Drawing back in on the collective, Weil asserts that the collective has no obligations. As an abstract entity, it consists of elements (humans) that all have the very same and essential obligations. The collective itself, however, has no such ‘burden’ to provide. What may seem provocative of Weil at first, can be read as a directive to no longer seek accountability in the abstract sphere of a ‘system’, but the people within it. The cruelty and evil that exists in the world then exists between humans, and manifests in their disregard of their interpersonal obligation. The argument links to Hannah Arendt’s idea of the Banality of Evil, a bold argument that deconstructs the evil committed by the Nazis not as a monster of fear-invoking dominance, but as the product of abiding, functioning men and women that lacked any conviction of morality. 

When considering the human rights violations of the world, Weil invites us to see these also as a human’s (conscious) decision to dishonor their obligation of respect. In doing so, they have let go of the good, and buried the soul.

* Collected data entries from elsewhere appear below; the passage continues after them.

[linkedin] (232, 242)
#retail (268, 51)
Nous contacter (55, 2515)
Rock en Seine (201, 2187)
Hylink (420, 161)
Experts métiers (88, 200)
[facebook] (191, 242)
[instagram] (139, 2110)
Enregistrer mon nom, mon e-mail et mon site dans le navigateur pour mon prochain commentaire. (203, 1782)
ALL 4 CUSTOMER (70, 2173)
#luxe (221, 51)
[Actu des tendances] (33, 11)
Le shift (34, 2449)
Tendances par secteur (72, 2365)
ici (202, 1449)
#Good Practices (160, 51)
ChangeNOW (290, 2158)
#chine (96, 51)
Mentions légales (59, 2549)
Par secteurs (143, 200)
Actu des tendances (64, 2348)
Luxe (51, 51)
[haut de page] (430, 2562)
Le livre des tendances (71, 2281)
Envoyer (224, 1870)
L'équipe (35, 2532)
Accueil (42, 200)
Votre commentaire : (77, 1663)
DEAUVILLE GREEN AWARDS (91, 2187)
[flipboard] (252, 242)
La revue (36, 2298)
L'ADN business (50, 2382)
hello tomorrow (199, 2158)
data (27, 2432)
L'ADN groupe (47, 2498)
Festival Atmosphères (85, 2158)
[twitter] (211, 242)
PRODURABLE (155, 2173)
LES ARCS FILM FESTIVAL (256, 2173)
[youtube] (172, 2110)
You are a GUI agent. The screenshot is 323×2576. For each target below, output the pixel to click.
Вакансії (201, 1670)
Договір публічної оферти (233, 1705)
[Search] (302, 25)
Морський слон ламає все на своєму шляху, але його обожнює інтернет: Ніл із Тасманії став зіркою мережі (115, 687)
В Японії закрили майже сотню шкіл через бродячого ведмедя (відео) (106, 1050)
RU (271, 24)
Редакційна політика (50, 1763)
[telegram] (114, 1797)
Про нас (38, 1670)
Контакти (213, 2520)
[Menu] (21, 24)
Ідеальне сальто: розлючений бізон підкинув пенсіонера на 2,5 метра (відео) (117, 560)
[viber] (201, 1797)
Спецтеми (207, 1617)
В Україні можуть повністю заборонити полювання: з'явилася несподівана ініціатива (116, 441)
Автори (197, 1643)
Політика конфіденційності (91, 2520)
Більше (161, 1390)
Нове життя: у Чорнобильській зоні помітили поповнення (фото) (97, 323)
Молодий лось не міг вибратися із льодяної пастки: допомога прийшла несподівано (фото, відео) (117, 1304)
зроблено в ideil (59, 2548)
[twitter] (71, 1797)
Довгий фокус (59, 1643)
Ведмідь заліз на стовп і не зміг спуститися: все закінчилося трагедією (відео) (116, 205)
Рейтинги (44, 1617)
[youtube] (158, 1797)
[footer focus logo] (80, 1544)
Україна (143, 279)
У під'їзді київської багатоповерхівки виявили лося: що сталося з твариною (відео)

 Here, the ideas of Simone Weil return in a full circle. The Sacred, the element that houses the Good within every human, exists within even “the most corrupt men”. Yet, it is those corrupt men that rule, that violate dignity, and that disregard their obligation that exists foremost as a human, not as the head of a hierarchy. 

When analysing the current state of the world, measuring development in economic terms, and designing institutional reforms that enable growth, Weil seems to suggest a specific, powerful adjustment: to train our ability to listen to the voice within that rears up against injustice.

My hope, and dare I say, perhaps Simone Weil’s too, is that a piece of writing on the silenced voice within may stir readers to give their inner life a thought. Becoming attuned to oneself and one’s soul is not an absolute task– and there are many different means to the end. If one is familiar enough with oneself to know what works for them, much of the heavy lifting is already done. It can be meditation, it can be boredom, painting, cooking, running, pottery. The possibilities are endless. 

I was eager to share my encounter with Simone Weil’s ‘Power of Words’, because it allowed me to see the forest in all its might. Her unique, pragmatic, and individualistic conceptualization of the world manages to bring together spirituality, politics, and law, in harmony. Viewing the state of international politics and domestic crises today, begs the question whether a presence of the soul, an awareness for inter-human obligation, and the right to have time for oneself are perhaps long overdue?